**Dataset excerpts**
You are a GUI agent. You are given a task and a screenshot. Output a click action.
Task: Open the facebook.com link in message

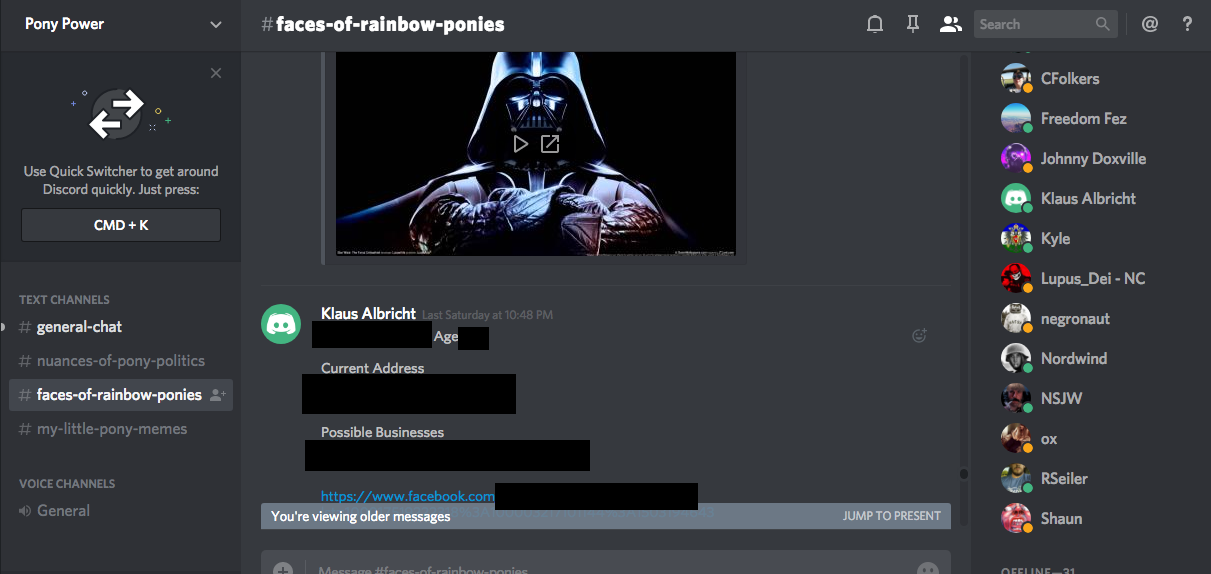coord(407,496)
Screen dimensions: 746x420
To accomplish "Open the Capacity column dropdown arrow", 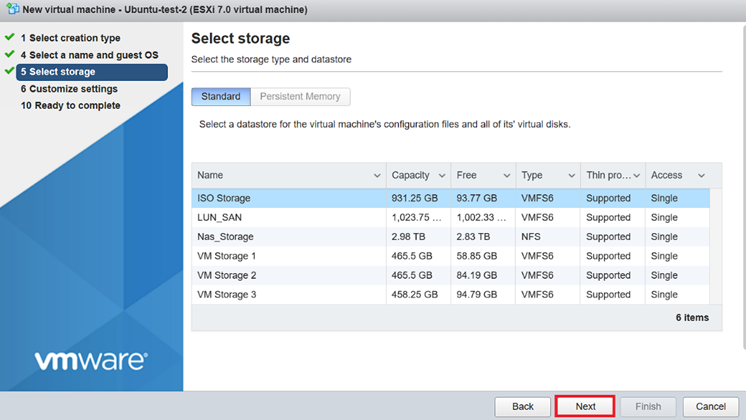I will [x=441, y=175].
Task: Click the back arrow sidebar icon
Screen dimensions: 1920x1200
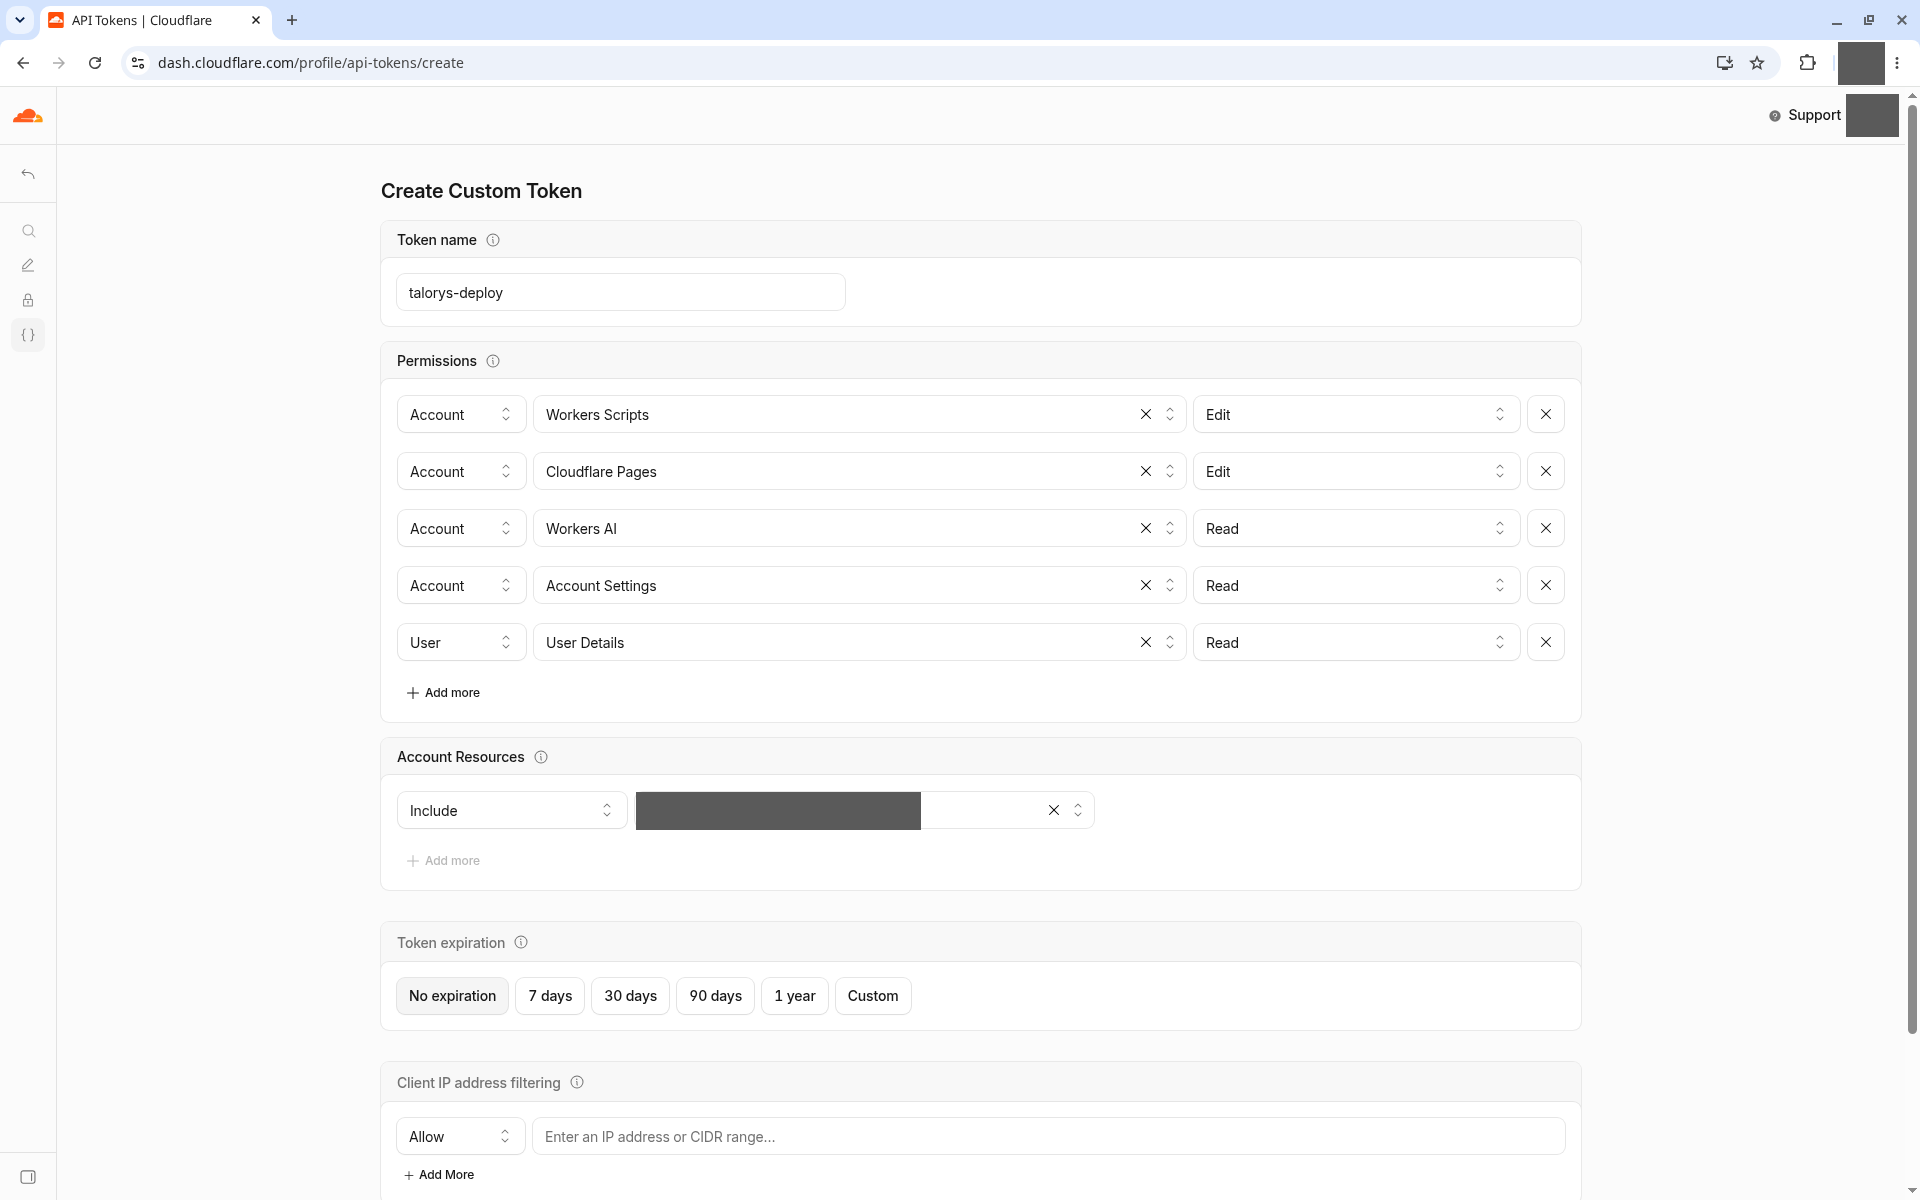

**Work item**
Check each line above for the string "dimensions", then copy the ones that have it.

**Response area**
Screen dimensions: 746x420
Screen dimensions: 1920x1200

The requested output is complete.